On the back panel there are two BNC sockets, one carries the video output, DC supply and sync input, the other socket is for a local monitor. Additionally the camera has an Y/C (S-Video) formatted video output and a two-way screw terminal for an external power supply. There are also two small slide switches, for selecting power supply mode and selecting S-Video output, plus a green power-on LED.


Inside the case there are no less than four densely populated glass-fibre PCs, bolted to a sturdy steel chassis. The power supply and regulation components on the lower PC are heavily screened, contributing to the impression that the device is built to a very high standard indeed. Interconnections between the circuit boards are kept to a minimum and mostly handled by ribbon cables, which look as though they have been positioned with a view to easy servicing.

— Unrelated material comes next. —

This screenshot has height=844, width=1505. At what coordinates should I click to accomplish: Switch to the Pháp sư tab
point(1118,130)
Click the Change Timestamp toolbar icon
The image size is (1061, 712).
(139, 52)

In true Sony style the brief instruction sheet supplied with the DC50AP assumes a fair amount of familiarity with the concepts of installing and setting up CCTV cameras. It does little more than run through the controls, the various connection options and rounds off with the technical spec. Fortunately it’s all quite straightforward though it’s a good idea to spend a few minutes with the camera, before bolting it onto its mounting bracket, to get to know how to set the auto iris, shutter and white balance as the DIP switches and rotary controls are very small and could be difficult to get to when the camera is in position. The back focus thumbwheel is smooth with a slow, progressive action that makes precise adjustments very simple. The 7-stage detection zones (used for more responsive auto backlight compensation and white balance adjustment) have been well thought out, when the rotary switch is turned a semi-transparent white rectangle -- denoting the area of sensitivity -- appears briefly on the screen. This also highlights the value of the second video output, for a local monitor, which should help make some installations a lot quicker and easier. Despite the brevity of the instructions most experienced installers should have little or no difficulty with this camera.

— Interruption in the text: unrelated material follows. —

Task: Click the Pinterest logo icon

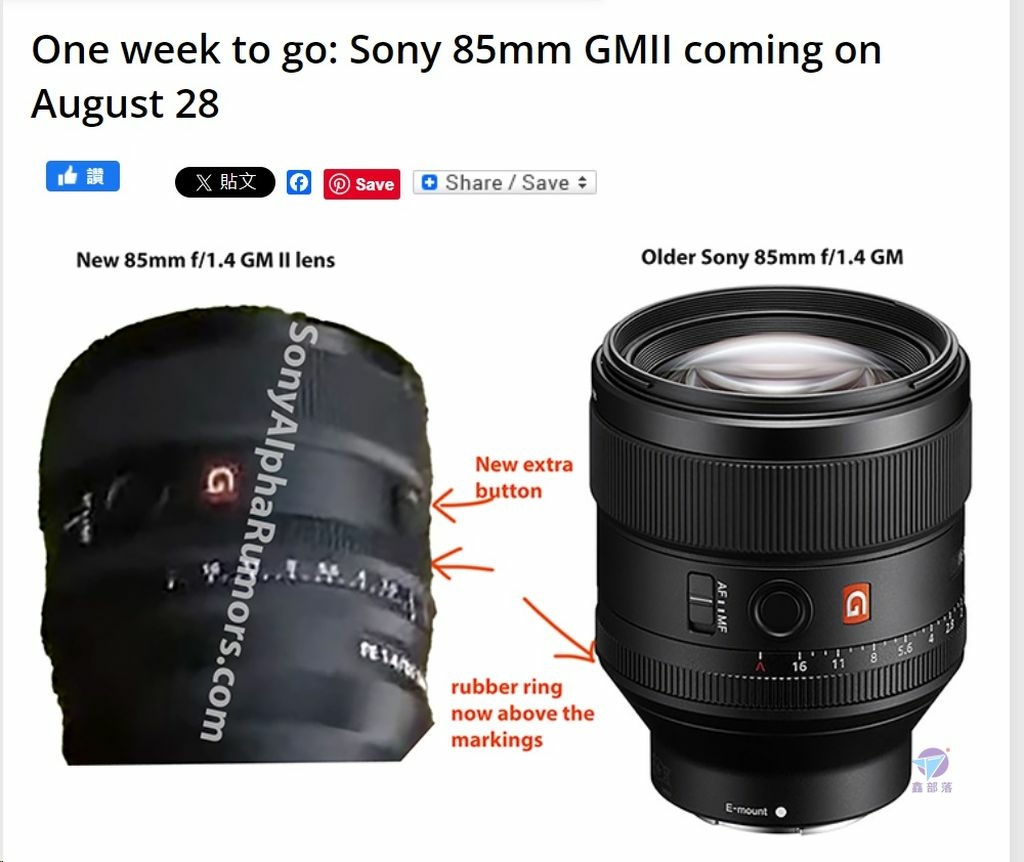Action: (x=339, y=184)
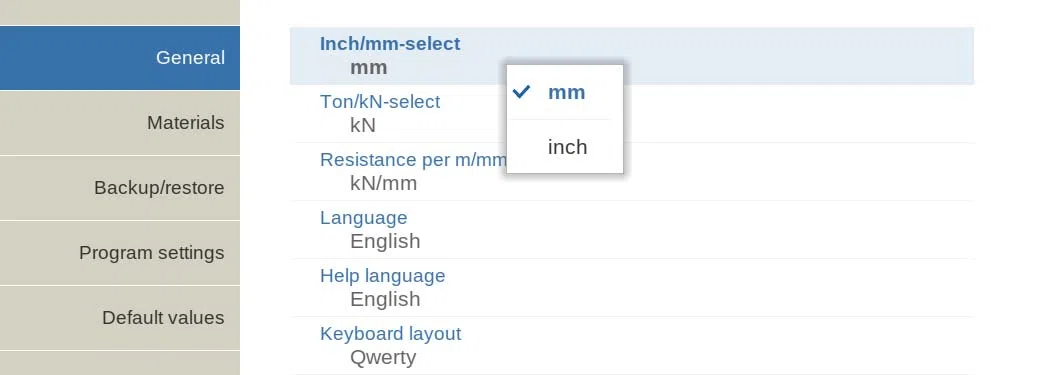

Our sample performed more or less as advertised with resolution, noise and low-light sensitivity figures on or very close to the manufacturer’s specifications. However, what the numbers do not tell you is that the picture from this camera is one of the cleanest and sharpest we’ve seen in quite a while with excellent colour fidelity and an impressively fast response to changes in lighting conditions. It has an unusually wide dynamic range, revealing unexpected detail in dark areas and shadows, but it’s the exposure system’s flexibility and ability to cope with awkward situations that really sets it apart. It’s capable of delivering a crisp, well-defined image in circumstances that would render many ordinary cameras useless.

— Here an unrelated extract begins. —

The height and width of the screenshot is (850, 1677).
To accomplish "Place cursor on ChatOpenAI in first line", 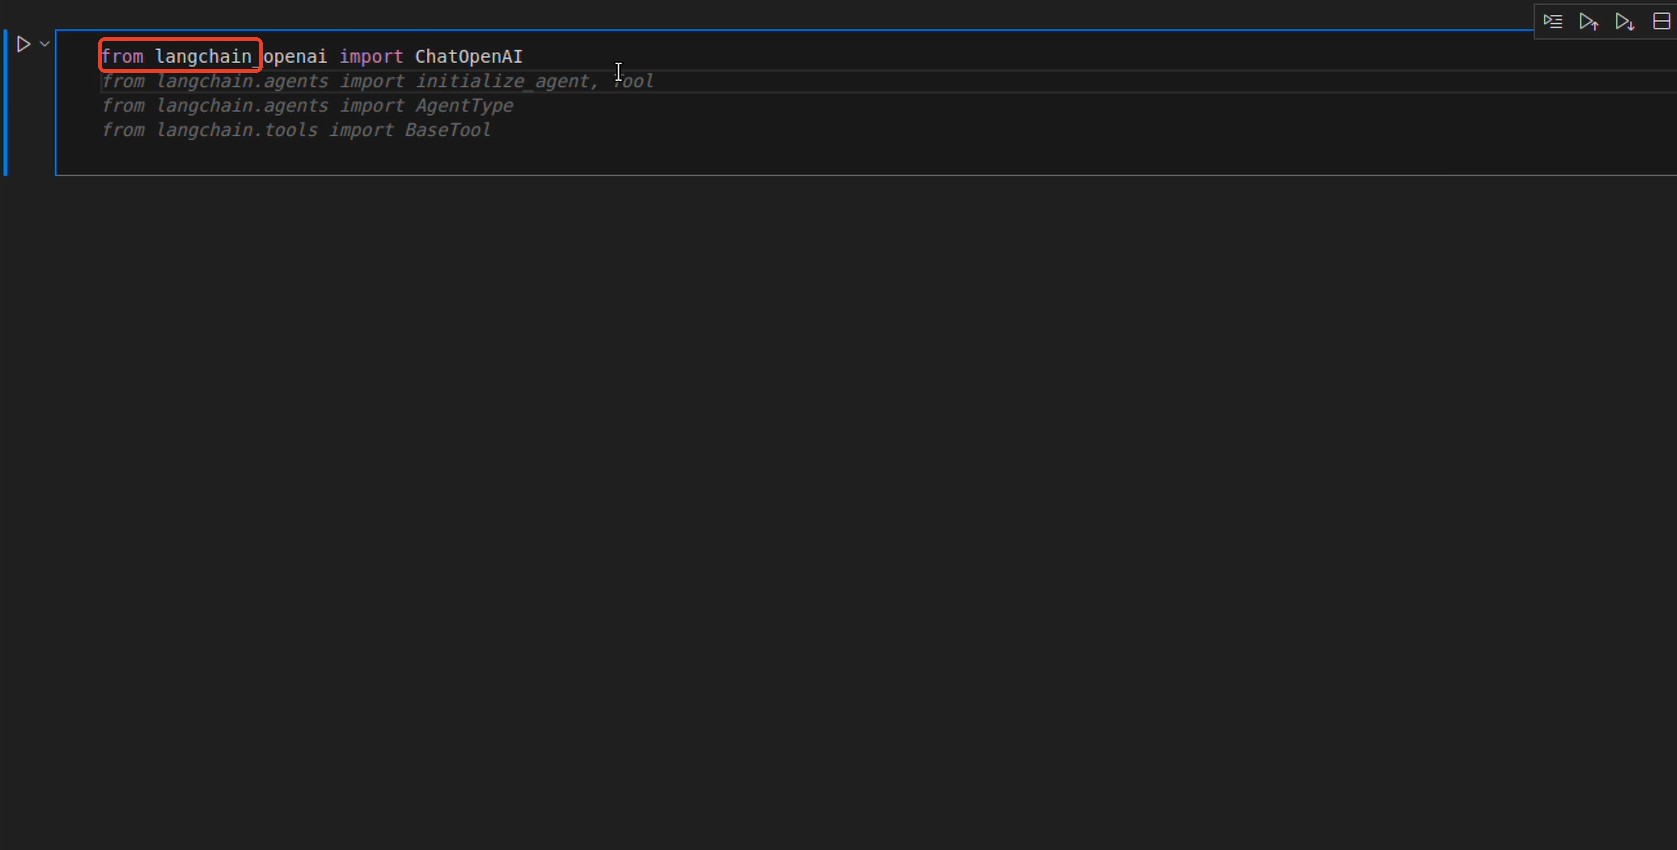I will point(468,57).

It’s exceptionally well built too and the picture on our line-powered sample never missed a beat, even when subjected to a good seeing to with the Bench Test rubber mallet



It’s hard to say precisely how much of an influence the Exwave CCD has had on the final performance tally but the results are clear to see and images from this camera have a clarity, depth and precision that few if any others in its class can match. Sony cameras have always enjoyed a good reputation for reliability and performance; the SSC-DC50AP can only strengthen its position, particularly with regards to high-performance cameras.



Design and design features                      *****

Circuitry and components                *****

Ease of installation and wiring            ****

Range and variety of functions            *****

Accompanying instructions              ****                          

Technical advice and backup            ****

Value for money                         ??